• [Exercise instructions] Copy the data exactly from the line that contains "Dornheim (40, 1283)" through the line that contains "Anal Escort Flörsheim (54, 1807)", keeping both end lines and leaving out everything else.

• [Provided records]
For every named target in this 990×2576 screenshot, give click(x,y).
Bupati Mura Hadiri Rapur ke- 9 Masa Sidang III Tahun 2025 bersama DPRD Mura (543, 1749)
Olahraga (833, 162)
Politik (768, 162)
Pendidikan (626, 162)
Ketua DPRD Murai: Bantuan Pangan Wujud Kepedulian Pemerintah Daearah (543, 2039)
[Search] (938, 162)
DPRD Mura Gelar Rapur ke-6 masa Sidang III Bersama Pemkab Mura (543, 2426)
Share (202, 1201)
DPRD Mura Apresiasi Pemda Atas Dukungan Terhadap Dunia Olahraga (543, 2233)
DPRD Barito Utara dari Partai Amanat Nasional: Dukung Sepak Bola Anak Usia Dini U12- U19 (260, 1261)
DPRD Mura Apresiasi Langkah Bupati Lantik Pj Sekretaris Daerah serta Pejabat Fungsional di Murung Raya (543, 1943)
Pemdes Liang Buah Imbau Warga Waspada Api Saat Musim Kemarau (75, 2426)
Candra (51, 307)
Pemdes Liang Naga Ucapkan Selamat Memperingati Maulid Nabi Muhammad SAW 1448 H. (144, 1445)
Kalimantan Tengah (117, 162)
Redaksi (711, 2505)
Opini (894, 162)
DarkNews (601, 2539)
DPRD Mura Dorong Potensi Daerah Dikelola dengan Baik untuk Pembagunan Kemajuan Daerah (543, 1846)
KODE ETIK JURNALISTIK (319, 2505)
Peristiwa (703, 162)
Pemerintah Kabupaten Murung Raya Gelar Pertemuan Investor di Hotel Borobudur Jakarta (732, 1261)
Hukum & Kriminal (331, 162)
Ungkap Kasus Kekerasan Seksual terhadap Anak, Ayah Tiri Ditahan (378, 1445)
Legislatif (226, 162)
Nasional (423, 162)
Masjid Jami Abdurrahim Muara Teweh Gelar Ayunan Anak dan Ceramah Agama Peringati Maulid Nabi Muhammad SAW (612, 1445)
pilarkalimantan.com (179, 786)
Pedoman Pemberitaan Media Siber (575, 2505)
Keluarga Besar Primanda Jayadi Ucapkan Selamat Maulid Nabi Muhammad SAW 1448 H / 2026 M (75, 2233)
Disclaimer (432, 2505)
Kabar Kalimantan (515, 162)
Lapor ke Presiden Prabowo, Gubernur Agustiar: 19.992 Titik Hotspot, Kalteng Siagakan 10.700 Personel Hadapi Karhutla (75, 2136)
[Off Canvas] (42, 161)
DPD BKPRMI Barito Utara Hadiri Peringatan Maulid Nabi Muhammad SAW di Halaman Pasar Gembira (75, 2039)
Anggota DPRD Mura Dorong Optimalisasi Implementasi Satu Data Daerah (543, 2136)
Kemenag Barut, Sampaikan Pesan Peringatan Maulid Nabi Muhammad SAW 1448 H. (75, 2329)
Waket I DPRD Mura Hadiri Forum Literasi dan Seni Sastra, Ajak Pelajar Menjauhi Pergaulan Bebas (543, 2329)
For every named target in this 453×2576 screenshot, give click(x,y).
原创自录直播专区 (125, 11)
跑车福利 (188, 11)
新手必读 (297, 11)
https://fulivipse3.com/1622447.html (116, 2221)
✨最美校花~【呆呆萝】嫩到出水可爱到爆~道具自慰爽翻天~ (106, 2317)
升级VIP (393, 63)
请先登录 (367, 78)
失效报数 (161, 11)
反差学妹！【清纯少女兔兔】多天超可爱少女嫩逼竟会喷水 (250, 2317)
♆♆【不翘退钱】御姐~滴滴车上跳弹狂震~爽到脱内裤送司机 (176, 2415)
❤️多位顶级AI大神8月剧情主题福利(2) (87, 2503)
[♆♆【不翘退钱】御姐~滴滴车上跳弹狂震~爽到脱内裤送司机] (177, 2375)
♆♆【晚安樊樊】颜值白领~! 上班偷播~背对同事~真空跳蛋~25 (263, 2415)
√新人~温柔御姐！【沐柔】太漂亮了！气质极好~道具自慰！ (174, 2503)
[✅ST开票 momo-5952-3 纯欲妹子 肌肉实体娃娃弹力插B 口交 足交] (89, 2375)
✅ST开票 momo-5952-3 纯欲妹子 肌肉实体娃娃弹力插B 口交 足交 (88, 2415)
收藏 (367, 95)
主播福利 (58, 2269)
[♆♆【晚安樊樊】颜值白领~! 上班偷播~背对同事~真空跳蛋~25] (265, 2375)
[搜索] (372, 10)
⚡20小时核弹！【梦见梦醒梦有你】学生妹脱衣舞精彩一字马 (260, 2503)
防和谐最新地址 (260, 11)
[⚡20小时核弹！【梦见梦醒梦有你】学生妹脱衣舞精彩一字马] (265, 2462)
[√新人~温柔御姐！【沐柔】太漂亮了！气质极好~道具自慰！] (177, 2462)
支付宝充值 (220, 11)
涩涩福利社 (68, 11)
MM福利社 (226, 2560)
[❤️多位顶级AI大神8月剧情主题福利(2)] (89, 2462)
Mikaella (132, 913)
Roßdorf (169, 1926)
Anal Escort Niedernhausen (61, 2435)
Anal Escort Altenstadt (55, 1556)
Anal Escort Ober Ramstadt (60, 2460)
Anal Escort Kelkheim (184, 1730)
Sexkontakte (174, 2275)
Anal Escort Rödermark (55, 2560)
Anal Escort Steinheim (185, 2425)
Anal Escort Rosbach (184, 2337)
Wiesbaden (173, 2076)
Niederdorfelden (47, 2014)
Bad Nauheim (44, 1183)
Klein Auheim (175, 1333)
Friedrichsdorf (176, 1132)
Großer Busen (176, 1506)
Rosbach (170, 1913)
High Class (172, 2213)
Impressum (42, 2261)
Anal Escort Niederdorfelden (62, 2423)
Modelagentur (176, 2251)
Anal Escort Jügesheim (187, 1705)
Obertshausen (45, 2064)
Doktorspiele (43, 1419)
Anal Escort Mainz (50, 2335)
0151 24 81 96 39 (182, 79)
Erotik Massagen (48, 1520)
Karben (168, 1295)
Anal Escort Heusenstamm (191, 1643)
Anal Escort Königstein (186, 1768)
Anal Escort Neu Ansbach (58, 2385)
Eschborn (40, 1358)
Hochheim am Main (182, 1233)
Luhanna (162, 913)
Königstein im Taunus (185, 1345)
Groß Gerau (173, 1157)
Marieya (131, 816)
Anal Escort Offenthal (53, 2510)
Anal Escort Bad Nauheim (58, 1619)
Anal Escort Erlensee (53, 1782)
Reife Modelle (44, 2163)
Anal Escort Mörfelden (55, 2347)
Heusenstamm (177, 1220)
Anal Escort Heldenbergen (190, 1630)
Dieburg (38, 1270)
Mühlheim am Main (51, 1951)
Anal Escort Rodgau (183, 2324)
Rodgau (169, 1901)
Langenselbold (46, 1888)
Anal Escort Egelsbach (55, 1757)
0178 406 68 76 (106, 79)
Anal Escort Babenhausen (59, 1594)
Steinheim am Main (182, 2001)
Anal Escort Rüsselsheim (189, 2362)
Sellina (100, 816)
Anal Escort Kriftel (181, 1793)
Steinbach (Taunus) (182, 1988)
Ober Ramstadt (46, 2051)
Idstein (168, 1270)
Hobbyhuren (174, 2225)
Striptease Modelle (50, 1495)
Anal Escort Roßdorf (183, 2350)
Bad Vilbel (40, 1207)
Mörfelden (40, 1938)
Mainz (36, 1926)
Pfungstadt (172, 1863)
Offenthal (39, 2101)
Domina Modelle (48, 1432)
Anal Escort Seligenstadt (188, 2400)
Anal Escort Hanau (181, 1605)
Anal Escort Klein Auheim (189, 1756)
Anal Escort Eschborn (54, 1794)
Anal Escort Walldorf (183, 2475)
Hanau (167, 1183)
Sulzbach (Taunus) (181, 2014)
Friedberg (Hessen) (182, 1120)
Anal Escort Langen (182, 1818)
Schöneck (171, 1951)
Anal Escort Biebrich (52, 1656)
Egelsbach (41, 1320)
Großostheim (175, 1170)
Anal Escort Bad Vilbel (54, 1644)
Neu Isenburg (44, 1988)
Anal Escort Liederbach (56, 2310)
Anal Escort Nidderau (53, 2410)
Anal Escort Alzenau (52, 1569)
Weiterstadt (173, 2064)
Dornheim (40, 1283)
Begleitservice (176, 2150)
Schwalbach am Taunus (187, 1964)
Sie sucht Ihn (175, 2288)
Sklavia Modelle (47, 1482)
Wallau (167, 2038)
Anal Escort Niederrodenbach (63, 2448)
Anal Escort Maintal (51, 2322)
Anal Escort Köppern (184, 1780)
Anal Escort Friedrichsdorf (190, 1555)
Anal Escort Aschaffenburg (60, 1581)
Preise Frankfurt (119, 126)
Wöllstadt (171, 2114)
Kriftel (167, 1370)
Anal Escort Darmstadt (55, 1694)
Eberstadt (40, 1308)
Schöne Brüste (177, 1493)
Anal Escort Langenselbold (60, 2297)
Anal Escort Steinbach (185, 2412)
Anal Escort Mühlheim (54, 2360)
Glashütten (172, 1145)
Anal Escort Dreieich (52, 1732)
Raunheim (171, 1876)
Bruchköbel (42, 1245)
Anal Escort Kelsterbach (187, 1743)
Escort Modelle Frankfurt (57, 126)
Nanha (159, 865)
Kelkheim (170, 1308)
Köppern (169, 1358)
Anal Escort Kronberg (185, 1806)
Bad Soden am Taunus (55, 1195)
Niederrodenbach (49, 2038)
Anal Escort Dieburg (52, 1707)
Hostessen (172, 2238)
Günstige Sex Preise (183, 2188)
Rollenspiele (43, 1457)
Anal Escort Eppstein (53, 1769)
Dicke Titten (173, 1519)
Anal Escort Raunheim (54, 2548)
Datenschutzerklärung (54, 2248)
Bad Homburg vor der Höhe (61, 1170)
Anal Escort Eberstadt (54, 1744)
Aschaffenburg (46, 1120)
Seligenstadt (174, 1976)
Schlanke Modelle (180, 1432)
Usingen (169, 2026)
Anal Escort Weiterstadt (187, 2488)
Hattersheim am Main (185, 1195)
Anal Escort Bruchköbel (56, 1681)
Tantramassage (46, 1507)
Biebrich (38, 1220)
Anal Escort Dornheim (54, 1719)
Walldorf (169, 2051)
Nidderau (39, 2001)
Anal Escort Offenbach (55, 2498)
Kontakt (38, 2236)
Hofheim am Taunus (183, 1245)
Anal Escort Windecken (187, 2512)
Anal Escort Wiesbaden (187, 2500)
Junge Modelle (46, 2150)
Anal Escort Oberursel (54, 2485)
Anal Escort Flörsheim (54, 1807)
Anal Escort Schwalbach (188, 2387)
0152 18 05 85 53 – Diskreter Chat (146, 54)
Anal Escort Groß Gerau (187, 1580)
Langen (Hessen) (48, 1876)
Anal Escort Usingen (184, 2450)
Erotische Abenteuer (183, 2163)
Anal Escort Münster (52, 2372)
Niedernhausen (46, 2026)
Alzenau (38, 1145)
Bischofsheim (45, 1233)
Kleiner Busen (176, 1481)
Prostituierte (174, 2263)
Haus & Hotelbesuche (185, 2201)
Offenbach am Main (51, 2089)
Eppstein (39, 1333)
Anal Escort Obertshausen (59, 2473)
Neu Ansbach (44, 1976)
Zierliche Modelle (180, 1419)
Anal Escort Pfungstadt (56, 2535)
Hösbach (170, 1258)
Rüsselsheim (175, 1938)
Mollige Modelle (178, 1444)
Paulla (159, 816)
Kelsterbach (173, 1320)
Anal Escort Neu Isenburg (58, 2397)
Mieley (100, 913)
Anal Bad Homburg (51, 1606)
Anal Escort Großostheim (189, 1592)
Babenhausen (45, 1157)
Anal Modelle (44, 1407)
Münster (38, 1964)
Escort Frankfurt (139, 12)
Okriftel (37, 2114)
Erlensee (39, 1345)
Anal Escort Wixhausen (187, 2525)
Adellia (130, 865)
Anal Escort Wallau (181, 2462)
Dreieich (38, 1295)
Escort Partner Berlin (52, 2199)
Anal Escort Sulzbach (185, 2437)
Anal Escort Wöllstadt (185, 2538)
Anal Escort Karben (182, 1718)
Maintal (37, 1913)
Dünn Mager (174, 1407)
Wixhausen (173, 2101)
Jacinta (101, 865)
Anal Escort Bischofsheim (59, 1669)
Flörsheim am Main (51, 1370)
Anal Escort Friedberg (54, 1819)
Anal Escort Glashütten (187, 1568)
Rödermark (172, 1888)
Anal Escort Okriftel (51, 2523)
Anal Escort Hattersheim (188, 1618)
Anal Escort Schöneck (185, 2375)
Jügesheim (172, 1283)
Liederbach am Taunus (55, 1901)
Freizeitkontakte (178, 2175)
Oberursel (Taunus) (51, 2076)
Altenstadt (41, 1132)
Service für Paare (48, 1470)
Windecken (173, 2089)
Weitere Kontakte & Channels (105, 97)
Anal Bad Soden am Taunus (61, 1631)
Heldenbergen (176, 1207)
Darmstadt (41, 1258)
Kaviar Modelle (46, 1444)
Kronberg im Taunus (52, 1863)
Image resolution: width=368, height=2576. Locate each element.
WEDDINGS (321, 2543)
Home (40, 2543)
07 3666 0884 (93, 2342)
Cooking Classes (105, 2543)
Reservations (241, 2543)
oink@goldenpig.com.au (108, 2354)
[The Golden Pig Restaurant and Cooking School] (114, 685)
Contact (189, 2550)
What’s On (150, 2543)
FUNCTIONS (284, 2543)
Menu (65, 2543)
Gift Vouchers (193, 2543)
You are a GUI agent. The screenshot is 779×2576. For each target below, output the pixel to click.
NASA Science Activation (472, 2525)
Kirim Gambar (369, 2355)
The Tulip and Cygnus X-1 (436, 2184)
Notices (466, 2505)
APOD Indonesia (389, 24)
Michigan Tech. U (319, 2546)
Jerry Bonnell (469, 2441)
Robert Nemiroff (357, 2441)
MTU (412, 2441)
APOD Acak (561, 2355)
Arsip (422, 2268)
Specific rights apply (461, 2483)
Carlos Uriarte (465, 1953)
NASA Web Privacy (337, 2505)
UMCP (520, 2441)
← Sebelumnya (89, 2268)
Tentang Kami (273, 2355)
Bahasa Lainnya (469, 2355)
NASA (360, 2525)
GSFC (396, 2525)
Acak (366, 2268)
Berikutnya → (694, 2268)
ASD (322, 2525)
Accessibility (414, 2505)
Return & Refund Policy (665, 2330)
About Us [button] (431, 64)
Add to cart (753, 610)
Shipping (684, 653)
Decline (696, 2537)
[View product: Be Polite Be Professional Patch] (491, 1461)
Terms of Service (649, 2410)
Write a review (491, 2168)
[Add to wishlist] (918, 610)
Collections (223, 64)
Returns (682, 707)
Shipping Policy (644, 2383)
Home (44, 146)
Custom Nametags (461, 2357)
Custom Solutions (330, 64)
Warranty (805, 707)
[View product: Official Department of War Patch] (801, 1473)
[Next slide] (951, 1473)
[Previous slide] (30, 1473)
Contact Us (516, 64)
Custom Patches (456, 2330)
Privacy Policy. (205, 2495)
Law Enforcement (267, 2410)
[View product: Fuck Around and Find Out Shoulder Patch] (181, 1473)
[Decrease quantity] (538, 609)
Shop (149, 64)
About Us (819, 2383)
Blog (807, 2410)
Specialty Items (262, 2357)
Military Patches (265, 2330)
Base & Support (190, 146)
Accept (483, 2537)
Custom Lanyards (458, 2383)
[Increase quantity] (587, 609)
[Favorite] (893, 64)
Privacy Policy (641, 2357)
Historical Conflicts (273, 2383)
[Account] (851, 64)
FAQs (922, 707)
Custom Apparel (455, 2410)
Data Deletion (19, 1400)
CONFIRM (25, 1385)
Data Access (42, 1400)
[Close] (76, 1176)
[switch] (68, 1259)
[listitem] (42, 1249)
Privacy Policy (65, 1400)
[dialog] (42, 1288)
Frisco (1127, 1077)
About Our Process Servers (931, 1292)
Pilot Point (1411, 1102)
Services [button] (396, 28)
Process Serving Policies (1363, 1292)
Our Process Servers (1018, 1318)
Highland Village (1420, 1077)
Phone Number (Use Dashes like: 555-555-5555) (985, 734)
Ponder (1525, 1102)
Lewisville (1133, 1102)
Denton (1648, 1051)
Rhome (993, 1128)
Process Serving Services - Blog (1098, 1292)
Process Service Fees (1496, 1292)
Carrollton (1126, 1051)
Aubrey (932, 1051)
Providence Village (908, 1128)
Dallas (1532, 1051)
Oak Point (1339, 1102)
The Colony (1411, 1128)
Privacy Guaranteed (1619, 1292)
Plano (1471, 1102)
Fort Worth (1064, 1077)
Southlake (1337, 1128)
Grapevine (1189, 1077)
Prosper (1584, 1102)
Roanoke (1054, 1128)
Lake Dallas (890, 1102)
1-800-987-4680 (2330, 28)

• [The completed task]
Dornheim (40, 1283)
Begleitservice (176, 2150)
Schwalbach am Taunus (187, 1964)
Sie sucht Ihn (175, 2288)
Sklavia Modelle (47, 1482)
Wallau (167, 2038)
Anal Escort Niederrodenbach (63, 2448)
Anal Escort Maintal (51, 2322)
Anal Escort Köppern (184, 1780)
Anal Escort Friedrichsdorf (190, 1555)
Anal Escort Aschaffenburg (60, 1581)
Preise Frankfurt (119, 126)
Wöllstadt (171, 2114)
Kriftel (167, 1370)
Anal Escort Darmstadt (55, 1694)
Eberstadt (40, 1308)
Schöne Brüste (177, 1493)
Anal Escort Langenselbold (60, 2297)
Anal Escort Steinbach (185, 2412)
Anal Escort Mühlheim (54, 2360)
Glashütten (172, 1145)
Anal Escort Dreieich (52, 1732)
Raunheim (171, 1876)
Bruchköbel (42, 1245)
Anal Escort Kelsterbach (187, 1743)
Escort Modelle Frankfurt (57, 126)
Nanha (159, 865)
Kelkheim (170, 1308)
Köppern (169, 1358)
Anal Escort Kronberg (185, 1806)
Bad Soden am Taunus (55, 1195)
Niederrodenbach (49, 2038)
Anal Escort Dieburg (52, 1707)
Hostessen (172, 2238)
Günstige Sex Preise (183, 2188)
Rollenspiele (43, 1457)
Anal Escort Eppstein (53, 1769)
Dicke Titten (173, 1519)
Anal Escort Raunheim (54, 2548)
Datenschutzerklärung (54, 2248)
Bad Homburg vor der Höhe (61, 1170)
Anal Escort Eberstadt (54, 1744)
Aschaffenburg (46, 1120)
Seligenstadt (174, 1976)
Schlanke Modelle (180, 1432)
Usingen (169, 2026)
Anal Escort Weiterstadt (187, 2488)
Hattersheim am Main (185, 1195)
Anal Escort Bruchköbel (56, 1681)
Tantramassage (46, 1507)
Biebrich (38, 1220)
Anal Escort Dornheim (54, 1719)
Walldorf (169, 2051)
Nidderau (39, 2001)
Anal Escort Offenbach (55, 2498)
Kontakt (38, 2236)
Hofheim am Taunus (183, 1245)
Anal Escort Windecken (187, 2512)
Anal Escort Wiesbaden (187, 2500)
Junge Modelle (46, 2150)
Anal Escort Oberursel (54, 2485)
Anal Escort Flörsheim (54, 1807)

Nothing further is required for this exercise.